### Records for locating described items

** Begin **

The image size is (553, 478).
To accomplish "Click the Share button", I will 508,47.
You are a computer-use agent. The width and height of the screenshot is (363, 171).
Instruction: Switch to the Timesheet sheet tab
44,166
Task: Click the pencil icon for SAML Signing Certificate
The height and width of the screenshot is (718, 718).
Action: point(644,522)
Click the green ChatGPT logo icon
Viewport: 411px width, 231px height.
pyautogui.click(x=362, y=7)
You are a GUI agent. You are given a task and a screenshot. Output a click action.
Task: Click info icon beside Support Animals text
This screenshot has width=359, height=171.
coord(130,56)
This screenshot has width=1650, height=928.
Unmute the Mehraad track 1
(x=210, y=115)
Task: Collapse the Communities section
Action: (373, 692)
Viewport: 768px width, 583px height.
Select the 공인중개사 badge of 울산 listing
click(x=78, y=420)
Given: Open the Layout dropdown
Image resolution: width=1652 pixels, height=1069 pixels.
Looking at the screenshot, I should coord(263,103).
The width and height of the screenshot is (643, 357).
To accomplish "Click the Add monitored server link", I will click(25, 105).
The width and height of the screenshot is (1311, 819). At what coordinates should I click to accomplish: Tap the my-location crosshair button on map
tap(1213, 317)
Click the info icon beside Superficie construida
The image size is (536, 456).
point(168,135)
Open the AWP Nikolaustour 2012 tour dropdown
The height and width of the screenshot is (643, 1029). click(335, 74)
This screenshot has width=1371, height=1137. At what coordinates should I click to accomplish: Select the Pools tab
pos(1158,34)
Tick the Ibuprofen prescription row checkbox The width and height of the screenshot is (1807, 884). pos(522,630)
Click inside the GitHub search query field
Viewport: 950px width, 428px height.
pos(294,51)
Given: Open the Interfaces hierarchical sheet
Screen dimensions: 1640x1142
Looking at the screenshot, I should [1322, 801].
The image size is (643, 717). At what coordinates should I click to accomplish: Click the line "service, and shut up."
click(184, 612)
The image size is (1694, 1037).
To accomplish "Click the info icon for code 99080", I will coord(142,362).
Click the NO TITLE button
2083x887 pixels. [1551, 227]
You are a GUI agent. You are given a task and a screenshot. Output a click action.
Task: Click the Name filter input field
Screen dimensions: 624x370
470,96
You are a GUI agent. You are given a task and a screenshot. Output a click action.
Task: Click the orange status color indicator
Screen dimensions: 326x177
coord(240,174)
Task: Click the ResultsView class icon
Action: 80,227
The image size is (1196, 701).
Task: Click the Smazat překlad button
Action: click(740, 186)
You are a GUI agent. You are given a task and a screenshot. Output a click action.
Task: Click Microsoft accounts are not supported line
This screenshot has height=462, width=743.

** End **

### Exercise task
Copy the data above word for word, from the line with "This screenshot has width=1371, height=1137." to the line with "2083x887 pixels. [1551, 227]".

### Exercise answer
This screenshot has width=1371, height=1137. At what coordinates should I click to accomplish: Select the Pools tab
pos(1158,34)
Tick the Ibuprofen prescription row checkbox The width and height of the screenshot is (1807, 884). pos(522,630)
Click inside the GitHub search query field
Viewport: 950px width, 428px height.
pos(294,51)
Given: Open the Interfaces hierarchical sheet
Screen dimensions: 1640x1142
Looking at the screenshot, I should [1322, 801].
The image size is (643, 717). At what coordinates should I click to accomplish: Click the line "service, and shut up."
click(184, 612)
The image size is (1694, 1037).
To accomplish "Click the info icon for code 99080", I will coord(142,362).
Click the NO TITLE button
2083x887 pixels. [1551, 227]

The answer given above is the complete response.